__PROBLEM DETAILS__
Task for the records below: copy exactly, and only, the line containing "Click the document icon for 2×4 Framing Stud" and every line after it to the end, with pictures left out.

TASK MATERIAL: Begin

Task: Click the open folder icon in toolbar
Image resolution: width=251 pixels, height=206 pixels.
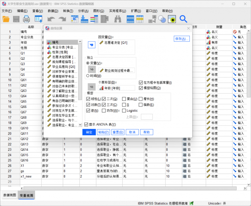Action: 6,19
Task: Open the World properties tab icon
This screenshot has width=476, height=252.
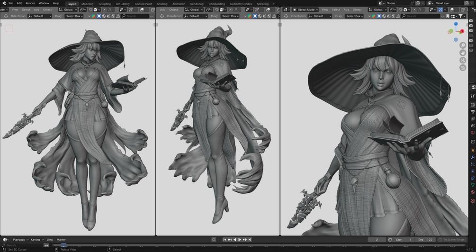Action: pos(473,133)
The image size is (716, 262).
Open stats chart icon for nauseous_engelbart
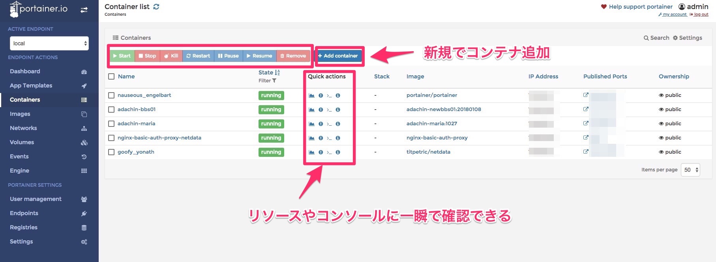point(311,95)
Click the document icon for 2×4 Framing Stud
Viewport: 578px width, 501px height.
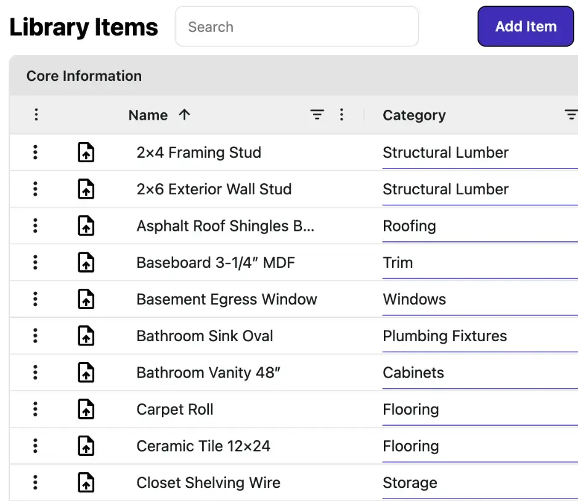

TASK MATERIAL: End

__ANSWER BOX__
Click the document icon for 2×4 Framing Stud
Viewport: 578px width, 501px height.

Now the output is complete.